The invention refers, in particular, to those service processes in the coke oven, that must be carried out, in modern horizontal chamber ovens, above and beyond the systematic charging and emptying of the oven chambers. The invention is particularly applicable to large capacity ovens, that have approximately 8 meter chamber height and approximately 16 meter chamber length and attain a volume of 35-40 tons. However, the invention is also applicable to coke ovens having heights that attain magnitudes of about 4 meters and lengths of 11 meters. In large capacity ovens, particularly great forces are introduced in the chamber packing from the coke pushing machine, that stress the chamber walls of the large capacity oven during the expulsion of the chamber packing to a greater extent than the chamber walls of smaller designs. This results in the necessary, and with large capacity ovens particularly intensive, maintenance work on the top ends, the oven anchoring, the chamber walls, and the chamber closing apparatus, which is essential for the preservation of the availability, and therewith the efficiency, of the installation. In addition to that, a continuous monitoring of the chamber walls, the oven ceiling, and the oven floor is essential for the timely detection and elimination of damage, as well as a timely removal of graphite deposits on the chamber walls in the region of the change point, the filling holes, the standpipe openings and the standpipes.
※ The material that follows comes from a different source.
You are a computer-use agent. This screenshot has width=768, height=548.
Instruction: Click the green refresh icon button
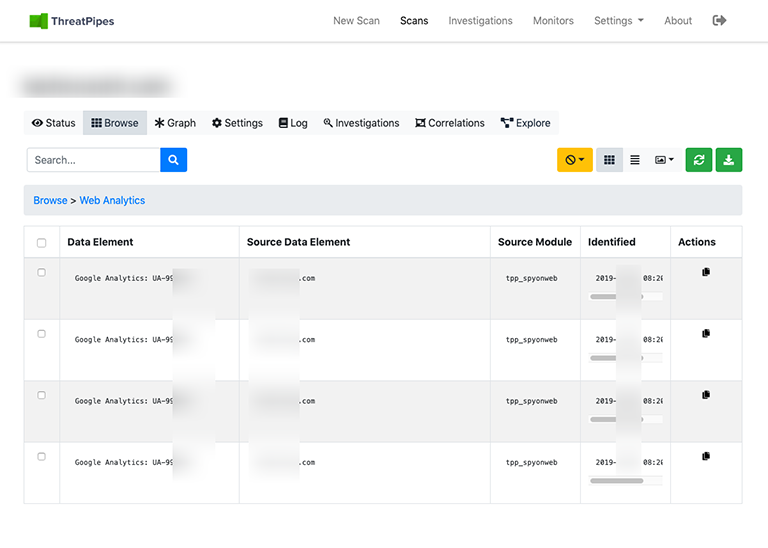[698, 160]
Such removal is necessary, because such graphite deposits, if not periodically removed, lead to serious operating trouble.
In addition to the foregoing with unusual operating conditions, such as fluctuations of the quality of the coal charge, disturbances in the heating, or with leakage in the chamber frames and the chamber closures can come difficulties with coke expulsion through packing of the coking mass, so that damages to the oven walls through lateral pressures are not precluded.
Further damages in mechanical apparatuses, chamber frames, and anchor supports can develop when for the named reasons, the process of the coke expulsion must be interrupted. The incandescent coal is then partially stuck fast in the coke stream passage trough and from there must, with difficult working, be manually removed. The rest of the coke still remaining in the oven chamber, is in such cases, likewise with bars and scrapers removed sufficiently far out of the chamber that the residuum can be pressed out of the oven chamber with the coke pushing machine. In extreme cases the entire oven chamber must be scraped empty.
The physical exertions of the service personnel connected with the maintenance work, in particular, those appearing in cases of interruption are not longer reasonable. Beyond that, a considerable danger of accident arises through the great height of the subsidable incandescent coke pieces. Although one has already realized for sometime an almost completely mechanical servicing of the coke oven corresponding to the high state of the art of coke oven construction, there has been no success in attaining a comparable state with the previously described work.